Ancient Greek name for the Kassites

Cossaei (Κοσσαῖοι) were a warlike tribe inhabiting a mountainous district called Cossaea (Κοσσαία), likely descended from the Kassites, on the borders of Susiana to the south, and of Media Magna to the north; the modern Zagros Mountains. They were a hill tribe, and were armed with bows and arrows. Their land was sterile and unproductive, and they lived the life of robbers. Strabo speaks of them as constantly at war with their neighbours, and testifies to their power when he says that they sent 13,000 men to assist the Elymaei in a war against the people of Babylonia and Susiana. Alexander led his forces against them and subdued them, at least for a time. The Persian kings had never been able to reduce them, but had been in the habit of paying them a tribute, when they moved their court annually from Ecbatana to Babylon, to pass their winter at the latter place. In character, they seem to have resembled the Bakhtiari tribes, who now roam over the same mountains which they formerly occupied.

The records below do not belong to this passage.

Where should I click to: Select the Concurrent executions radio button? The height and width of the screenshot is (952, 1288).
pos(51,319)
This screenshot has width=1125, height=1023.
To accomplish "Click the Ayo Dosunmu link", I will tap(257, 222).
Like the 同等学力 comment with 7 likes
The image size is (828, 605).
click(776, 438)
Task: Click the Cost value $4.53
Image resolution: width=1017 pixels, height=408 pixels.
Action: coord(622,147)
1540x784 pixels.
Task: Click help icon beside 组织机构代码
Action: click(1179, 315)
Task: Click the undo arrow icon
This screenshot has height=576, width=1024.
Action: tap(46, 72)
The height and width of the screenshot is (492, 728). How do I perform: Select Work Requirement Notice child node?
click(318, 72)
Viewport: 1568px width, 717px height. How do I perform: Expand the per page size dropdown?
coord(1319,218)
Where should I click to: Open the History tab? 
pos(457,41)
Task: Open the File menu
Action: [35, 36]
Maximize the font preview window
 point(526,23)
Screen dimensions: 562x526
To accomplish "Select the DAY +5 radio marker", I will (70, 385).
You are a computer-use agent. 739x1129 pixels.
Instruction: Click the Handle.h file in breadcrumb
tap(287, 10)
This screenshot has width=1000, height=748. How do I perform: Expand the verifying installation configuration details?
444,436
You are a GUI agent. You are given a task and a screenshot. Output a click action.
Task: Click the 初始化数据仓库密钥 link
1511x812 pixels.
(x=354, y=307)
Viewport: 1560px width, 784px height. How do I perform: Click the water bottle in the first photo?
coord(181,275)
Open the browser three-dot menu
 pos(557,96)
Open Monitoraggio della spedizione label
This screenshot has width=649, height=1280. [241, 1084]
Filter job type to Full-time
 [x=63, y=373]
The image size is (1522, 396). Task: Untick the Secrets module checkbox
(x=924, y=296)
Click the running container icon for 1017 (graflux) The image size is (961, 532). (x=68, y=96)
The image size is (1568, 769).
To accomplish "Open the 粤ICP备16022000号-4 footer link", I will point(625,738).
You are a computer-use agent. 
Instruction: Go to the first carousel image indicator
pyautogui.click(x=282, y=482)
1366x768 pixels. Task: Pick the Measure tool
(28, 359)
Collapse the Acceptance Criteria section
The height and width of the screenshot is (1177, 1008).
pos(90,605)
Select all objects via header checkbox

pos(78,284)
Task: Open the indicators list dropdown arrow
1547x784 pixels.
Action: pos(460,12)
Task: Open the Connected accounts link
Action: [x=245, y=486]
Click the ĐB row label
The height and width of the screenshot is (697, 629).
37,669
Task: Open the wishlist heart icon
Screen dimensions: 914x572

There is some variety in the orthography of their name in ancient authors. Pliny calls them Cussii, and in some places they are apparently confounded with the Cissii. It is possible that their name may be connected with the modern Khuzistan.

The history of the Kassites/Cossaei after 600 BC is reconstructed principally from sources written in Greek or Latin; they had a reputation for brigandage, preying on travellers passing through the mountains and exacting tribute for passage even from Persian rulers. They did not submit to the Achaemenids, but may have sent soldiers to fight with the forces of Darius III against Alexander the Great near Arbela in 331 BC. They were the object of the last winter campaign of Alexander in 324/323 BC, and some of them were included in a military contingent of Persians and Tapurians brought to Babylon by Peucestas. Later Antigonus refused to pay the Cossaei for safe passage through the mountains, and his army suffered heavy casualties on a march to Ecbatana. According to classical accounts, the Cossaei were expert bowmen, lived in caves, and ate a strange diet (acorns, mushrooms, and smoked flesh of wild animals); their mountainous land was small and barren, though it had a relatively good supply of timber.